Yannick Seurin has been working on this technology and is also a cryptographer at French cybersecurity agency ANSSI said that,
“Schnorr signatures and the applications they enable generate high hopes. As evidenced by the recent scaling debate, any efficiency improvement is highly beneficial to bitcoin.”
Of course, Schnorr is just not the first technology that has been in highlight. Before this, there were a peer-to-peer optimization, FIBRE network technology and also Lightning Network that were very ambitious. However, the focus on Schnorr is because of its Segregated Witness (SegWit) that will be activated on Bitcoin, improvement in the privacy of the transactions, along with reducing spam.
The excitement for Schnorr at present, despite being in development since 2012 is peculiar. But the delays in the technology and the slow growth is because of the lack of both developers and cryptographers, as well as, the requirement of extensive peer review and testing.
Pieter Wuille, bitcoin contributor, and Blockstream co-founder reported that Schnorr went through a lot of “non-obvious challenges”, and one of them was a rogue attack that it went through the last year while the implementation of Schnorr. This led to a launch of paper that summarized the possible fix.
But the paper was rejected by the academy to whom it was submitted that asked for a better one, which led to the involvement of Wuille, “I noticed that the specific signature aggregation scheme they were thinking of didn’t have a proper security analysis at the time,” he said. “As provable security is my specific research area, and I previously worked on Schnorr signatures, I contacted Pieter Wuille.”
Seurin received the updated paper from Wuille which had a better solution and secure construction to the problem.
However, even after solving this problem another one occurred wherein an attack vector was found by Blockstream engineer Russell O’Connor, that enabled the stealing of the Bitcoins that were transacted with the signature theme.
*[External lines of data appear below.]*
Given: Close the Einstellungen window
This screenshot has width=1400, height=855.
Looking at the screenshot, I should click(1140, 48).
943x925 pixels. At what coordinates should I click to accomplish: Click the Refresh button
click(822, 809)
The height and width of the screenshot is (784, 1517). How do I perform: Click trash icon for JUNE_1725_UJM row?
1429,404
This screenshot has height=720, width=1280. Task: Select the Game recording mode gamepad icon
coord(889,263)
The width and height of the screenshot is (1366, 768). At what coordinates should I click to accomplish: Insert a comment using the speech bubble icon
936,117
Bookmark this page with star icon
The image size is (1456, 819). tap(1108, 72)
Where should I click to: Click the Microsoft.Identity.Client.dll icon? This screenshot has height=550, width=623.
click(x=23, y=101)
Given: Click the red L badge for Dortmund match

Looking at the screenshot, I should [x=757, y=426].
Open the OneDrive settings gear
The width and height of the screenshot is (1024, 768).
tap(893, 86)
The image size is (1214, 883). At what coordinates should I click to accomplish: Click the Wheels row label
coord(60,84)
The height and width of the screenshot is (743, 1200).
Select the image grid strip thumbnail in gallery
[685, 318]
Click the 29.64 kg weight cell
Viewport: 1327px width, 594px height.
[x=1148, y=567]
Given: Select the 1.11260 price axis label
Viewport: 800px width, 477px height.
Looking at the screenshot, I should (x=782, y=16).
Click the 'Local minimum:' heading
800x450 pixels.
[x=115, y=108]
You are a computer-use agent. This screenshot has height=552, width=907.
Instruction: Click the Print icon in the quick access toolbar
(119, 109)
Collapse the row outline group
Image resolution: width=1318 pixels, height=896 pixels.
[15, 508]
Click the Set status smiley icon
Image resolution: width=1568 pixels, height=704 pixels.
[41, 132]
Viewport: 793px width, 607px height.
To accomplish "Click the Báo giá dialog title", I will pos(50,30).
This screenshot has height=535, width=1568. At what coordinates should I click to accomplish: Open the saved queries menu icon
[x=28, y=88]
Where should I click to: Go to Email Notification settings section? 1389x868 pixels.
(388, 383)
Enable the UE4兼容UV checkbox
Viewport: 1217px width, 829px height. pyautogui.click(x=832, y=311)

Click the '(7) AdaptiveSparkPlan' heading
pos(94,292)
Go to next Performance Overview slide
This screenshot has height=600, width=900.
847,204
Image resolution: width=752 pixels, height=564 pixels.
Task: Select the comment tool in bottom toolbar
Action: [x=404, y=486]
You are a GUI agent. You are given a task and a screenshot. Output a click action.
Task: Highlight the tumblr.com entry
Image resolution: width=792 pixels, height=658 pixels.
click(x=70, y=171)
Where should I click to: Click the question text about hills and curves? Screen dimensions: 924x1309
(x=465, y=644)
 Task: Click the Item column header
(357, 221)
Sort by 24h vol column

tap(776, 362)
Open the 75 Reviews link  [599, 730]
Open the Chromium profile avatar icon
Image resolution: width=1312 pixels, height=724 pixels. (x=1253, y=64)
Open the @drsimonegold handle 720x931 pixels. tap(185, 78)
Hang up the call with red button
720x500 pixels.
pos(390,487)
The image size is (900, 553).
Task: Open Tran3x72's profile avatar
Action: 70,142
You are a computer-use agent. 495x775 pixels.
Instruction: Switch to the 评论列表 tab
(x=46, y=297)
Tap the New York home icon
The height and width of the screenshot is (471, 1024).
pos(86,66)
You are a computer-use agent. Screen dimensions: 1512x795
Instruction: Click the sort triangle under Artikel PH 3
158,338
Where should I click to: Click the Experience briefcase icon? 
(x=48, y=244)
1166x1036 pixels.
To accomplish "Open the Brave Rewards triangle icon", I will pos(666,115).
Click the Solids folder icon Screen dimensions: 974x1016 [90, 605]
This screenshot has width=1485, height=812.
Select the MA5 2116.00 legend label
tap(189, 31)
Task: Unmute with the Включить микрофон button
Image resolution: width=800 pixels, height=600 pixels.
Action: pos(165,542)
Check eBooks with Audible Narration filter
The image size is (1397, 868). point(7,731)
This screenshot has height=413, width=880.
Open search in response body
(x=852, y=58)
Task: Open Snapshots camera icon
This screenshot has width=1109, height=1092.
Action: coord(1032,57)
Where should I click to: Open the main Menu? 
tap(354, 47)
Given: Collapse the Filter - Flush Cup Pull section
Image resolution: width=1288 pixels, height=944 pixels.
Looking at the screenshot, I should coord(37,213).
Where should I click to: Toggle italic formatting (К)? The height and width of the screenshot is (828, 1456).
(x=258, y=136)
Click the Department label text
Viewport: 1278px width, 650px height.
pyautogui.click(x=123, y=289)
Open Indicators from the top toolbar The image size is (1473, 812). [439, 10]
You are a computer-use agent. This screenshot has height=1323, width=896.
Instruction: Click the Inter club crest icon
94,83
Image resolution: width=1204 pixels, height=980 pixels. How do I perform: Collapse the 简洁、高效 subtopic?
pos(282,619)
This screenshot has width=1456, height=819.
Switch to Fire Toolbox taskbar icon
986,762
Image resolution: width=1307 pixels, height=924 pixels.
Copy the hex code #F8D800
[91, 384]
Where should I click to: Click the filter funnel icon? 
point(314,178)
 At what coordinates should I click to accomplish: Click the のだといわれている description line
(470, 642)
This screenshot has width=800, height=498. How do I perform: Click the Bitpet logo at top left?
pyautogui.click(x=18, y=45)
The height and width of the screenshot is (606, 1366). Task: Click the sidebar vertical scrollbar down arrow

Wuille responded to the attack by saying, “So something to learn about this, at least for myself, is that attack models in multi-party schemes can be very subtle. This was not at all obvious.”
Implementation and Political Impact
Even though the attack vendors have been resolved, there is still a lot of work and effort left. Wuille told that there are many Bitcoin Improvement Proposals (BIPs) in work, which after the completion will provide a blueprint for the functioning of the new signatures.
Code implementation takes a long time because of fuzz testing as well, which involves testing the code through random data to check if the output is correct or not.
Jonas Nick said, “Since you do that many hundreds of times per second on many cores for an extended period of time, [fuzz testing] has historically a good track record of finding subtle bugs. We haven’t found an issue, yet strengthening our confidence in the implementation.” To which Wuille said that then implementation of Schnorr code shouldn’t take that long, however, one cannot ignore the political implication.
One cannot ignore all the hype Schnorr is getting and even after spending billions of dollars there is any mess in the code then the developers and investors will be hesitant to add the code to the Blockchain space that quickly.
There are many contributors who said that Schnorr might take a little time, for instance, Wuille concluded, “I would like to see what we’ve been working on here merged into bitcoin, but that’s a lengthy process.”